Don’t Break… Take Breaks Instead

Today’s meditation was ten minutes long and focused on finding a pathway to peace in the middle of chaos.   Honestly, I’m writing this about fourteen hours later and I can’t remember a damn thing about what was said in the guided meditation, but I do know that my stress level felt better after those ten minutes than it did before.

Tarot of the Little Prince Today’s draw is a double without a jumper.  The cards in today’s draw are the Six of Cups and the Knight of Wands.   What I see here is a reminder to breathe.

I am the Knight of Wands right now, but you can only charge full speed ahead for so long before you need to breathe, eat, drink, ground, and center.

Although I know I need these things, it feels like it’s wasting time.   I feel like I am wasting time now, just writing this out. But, I also know that I need this time.  I need to step away and take a breath now and then.   I need to give myself space, no matter how swamped I am and how desperately I’m trying to catch up.

DECK USED: TAROT OF THE LITTLE PRINCE

Bonus Reading – #TarotForGrowthDecember

Question: What challenge did I overcome that I deserve to be proud of?

IMG_1075

Reading Summary:  PTSD (Eight of Swords), and the emotions that were spawned (Ace of Cups) by that and by the experiences with my ex and his influences.  Despite all of that, I continue to reach out to others, share my feelings and seek out others and include them as a part of my life (Three of Cups).

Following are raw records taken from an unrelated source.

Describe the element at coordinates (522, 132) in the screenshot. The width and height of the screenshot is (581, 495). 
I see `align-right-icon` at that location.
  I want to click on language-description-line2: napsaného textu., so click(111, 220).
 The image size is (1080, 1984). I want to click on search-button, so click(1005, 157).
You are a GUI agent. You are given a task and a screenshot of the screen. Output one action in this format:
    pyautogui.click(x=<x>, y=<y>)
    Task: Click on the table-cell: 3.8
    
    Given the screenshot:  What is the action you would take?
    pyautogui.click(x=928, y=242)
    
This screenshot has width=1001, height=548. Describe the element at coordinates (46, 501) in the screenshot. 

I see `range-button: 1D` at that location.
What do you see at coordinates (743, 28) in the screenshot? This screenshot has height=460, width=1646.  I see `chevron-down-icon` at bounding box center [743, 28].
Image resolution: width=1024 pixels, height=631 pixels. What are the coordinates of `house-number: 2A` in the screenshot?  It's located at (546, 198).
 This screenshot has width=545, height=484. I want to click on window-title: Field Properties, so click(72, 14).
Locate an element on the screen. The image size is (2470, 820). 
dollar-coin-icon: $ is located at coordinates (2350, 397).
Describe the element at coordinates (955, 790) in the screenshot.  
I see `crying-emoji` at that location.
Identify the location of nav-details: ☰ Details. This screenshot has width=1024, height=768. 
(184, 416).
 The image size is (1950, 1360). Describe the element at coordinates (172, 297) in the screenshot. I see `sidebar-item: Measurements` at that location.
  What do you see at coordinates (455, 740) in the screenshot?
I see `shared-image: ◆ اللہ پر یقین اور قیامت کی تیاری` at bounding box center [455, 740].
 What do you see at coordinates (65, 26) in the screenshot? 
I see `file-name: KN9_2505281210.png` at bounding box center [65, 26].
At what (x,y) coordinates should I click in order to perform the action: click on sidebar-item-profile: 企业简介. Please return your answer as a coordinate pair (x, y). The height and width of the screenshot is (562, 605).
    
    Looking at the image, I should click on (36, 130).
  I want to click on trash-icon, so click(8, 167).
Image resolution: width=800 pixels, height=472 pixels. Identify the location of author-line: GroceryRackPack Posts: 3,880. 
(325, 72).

Take Away:  Rape is ugly.  Home invasions are ugly.  Dying on my kitchen floor was ugly.  The scars left behind are ugly. All of these things are ugly. Any of these things on their own could have been devastating to my life as a whole.  And yet, I survived them all and more, and I am stronger from them.  Not only did I survive, but I did not allow them to stop me from caring… from loving… or from reaching out to others and allowing people into my life.

DECK USED:  Ancestral Path Tarot

 

One thought on “Don’t Break… Take Breaks Instead

  1. Breaks are not just good, they are necessary. Just like sleeping and eating are -necessary-. You can’t get anything done if you wear yourself out and make yourself sick, love. So remember first and foremost that you have to take care of you.

    Keep breathing, my love. The rush won’t last forever, even if it seems like it just might.

    As for the bonus..you are a survivor, my love. You are the strongest, bravest man I know to not just survive all you have been through, but to build yourself back up pick up the pieces to keep going ahead. To keep moving forward and to thrive in the face of all that adversity. I love you, my precious angel. I am so proud of you, so proud to call you mine and have you a part of my life.